• What the task requires: Reproduce every row below word for word.
**** Listed records ****
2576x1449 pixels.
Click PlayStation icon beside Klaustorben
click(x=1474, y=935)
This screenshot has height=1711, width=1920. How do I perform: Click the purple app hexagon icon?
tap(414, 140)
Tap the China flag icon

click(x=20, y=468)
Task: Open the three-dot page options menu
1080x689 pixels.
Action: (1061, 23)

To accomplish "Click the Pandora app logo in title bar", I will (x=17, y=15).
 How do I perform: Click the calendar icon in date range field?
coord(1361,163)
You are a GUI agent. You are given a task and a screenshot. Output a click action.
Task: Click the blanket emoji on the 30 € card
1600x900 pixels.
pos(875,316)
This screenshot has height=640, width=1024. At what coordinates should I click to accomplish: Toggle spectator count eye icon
****
• Answer to this exercise:
2576x1449 pixels.
Click PlayStation icon beside Klaustorben
click(x=1474, y=935)
This screenshot has height=1711, width=1920. How do I perform: Click the purple app hexagon icon?
tap(414, 140)
Tap the China flag icon

click(x=20, y=468)
Task: Open the three-dot page options menu
1080x689 pixels.
Action: (1061, 23)

To accomplish "Click the Pandora app logo in title bar", I will (x=17, y=15).
 How do I perform: Click the calendar icon in date range field?
coord(1361,163)
You are a GUI agent. You are given a task and a screenshot. Output a click action.
Task: Click the blanket emoji on the 30 € card
1600x900 pixels.
pos(875,316)
This screenshot has height=640, width=1024. At what coordinates should I click to accomplish: Toggle spectator count eye icon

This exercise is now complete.